Like Swamps

Lingering carryover from ENGL6344, a discussion in class eight days ago when I listed 62 quotations onto slides, divvied us into groups, and went about crumb-pathing (what we called zurückverfolgen, or “trace back,” in homage to this set of readings before they were translated into English). Our zurückverfolgen had an emoji-tagging instruction built in, so each trio, in effect, copied-pasted a square next to a line they wished for us to witness together, and every team had five emoji-tags to place.

To demo the zurückverfolgen, I placed a ? next to a line from p. 58, in a section called “The Magic of Things” in Non-Things. It turned out like this: ? “Like swamps the world” (NT, 58). Who among social media users hasn’t waded into the like swamps until the high boot brims were breached?
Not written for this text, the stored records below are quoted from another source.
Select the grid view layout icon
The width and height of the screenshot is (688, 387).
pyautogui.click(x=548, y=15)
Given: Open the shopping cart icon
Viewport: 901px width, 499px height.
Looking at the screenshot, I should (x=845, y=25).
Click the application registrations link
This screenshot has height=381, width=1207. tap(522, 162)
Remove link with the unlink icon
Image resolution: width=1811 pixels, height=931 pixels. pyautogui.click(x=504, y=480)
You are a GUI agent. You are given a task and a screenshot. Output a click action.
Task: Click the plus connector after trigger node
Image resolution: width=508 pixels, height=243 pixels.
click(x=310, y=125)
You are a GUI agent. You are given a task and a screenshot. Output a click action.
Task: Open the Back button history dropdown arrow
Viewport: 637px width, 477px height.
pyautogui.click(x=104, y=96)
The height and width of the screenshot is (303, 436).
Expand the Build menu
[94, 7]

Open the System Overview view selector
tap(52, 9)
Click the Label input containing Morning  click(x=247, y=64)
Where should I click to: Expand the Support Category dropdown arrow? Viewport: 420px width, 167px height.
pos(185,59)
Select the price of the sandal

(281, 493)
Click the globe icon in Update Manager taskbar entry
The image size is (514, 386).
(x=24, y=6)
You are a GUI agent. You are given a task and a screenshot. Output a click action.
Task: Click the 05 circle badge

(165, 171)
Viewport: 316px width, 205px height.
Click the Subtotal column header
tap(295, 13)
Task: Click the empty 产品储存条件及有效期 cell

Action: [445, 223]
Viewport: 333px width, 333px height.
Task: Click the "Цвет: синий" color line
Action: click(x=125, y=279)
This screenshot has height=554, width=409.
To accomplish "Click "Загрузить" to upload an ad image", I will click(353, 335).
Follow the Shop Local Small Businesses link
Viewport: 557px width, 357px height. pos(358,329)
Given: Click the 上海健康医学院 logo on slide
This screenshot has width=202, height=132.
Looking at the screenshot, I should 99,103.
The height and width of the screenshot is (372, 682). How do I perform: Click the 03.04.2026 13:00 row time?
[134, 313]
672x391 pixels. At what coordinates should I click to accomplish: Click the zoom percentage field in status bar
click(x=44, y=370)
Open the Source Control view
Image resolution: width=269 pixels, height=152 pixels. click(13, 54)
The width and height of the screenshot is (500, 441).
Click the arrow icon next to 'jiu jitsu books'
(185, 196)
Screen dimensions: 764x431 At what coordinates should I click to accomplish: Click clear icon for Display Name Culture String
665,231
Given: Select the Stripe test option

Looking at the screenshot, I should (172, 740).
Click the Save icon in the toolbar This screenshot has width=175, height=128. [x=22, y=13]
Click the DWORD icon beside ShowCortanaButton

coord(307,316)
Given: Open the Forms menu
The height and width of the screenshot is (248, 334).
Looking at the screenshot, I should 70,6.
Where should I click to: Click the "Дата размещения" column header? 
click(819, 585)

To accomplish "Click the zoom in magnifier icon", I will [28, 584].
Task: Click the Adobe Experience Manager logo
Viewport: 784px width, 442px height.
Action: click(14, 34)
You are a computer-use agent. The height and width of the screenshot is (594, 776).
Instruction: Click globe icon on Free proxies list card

Han extends like-swamping from Roland Barthes’ studium and what he called its “unary” quality; studium is that quickly reconcilable, in-common field of visual confirmation, sort of obvious in that sense that without too much back and forth, many viewers would nod, yep, I see that, too. Yep, I like that, too. And that. And that. The lukewarm-affirmation symbol, a tiny-handed thumbs-up rises almost to the status of a new letter of every alphabet, iconic, corporeal-ish, cross-culturally nimble, a phatic stamp that with each next usage more dully than before signals, “I was here.”

But likes are not flat, and their seeming flatness betrays conviviality. They withhold any affective topography, absent color-coding to ROYGBIV a many-hued heart. Wednesday’s ten FB likes are Thursday’s seven; Thursday’s three Insta hearts are Friday’s four. It’s that flat-stillness of the swamp that has held on, faintly haunting, perhaps because its only shoreline is behind us, back in 2007 before the muck zucked in, before we were so twitterpated with shiny devices. Without conclusion, it’s one lingering line, noted. But it’s a note with a smooth, small wishstone skipped bip-bip-bip-bip-bip implicitly for another shoreline, an elsewhere not so dully, predictably like swamped.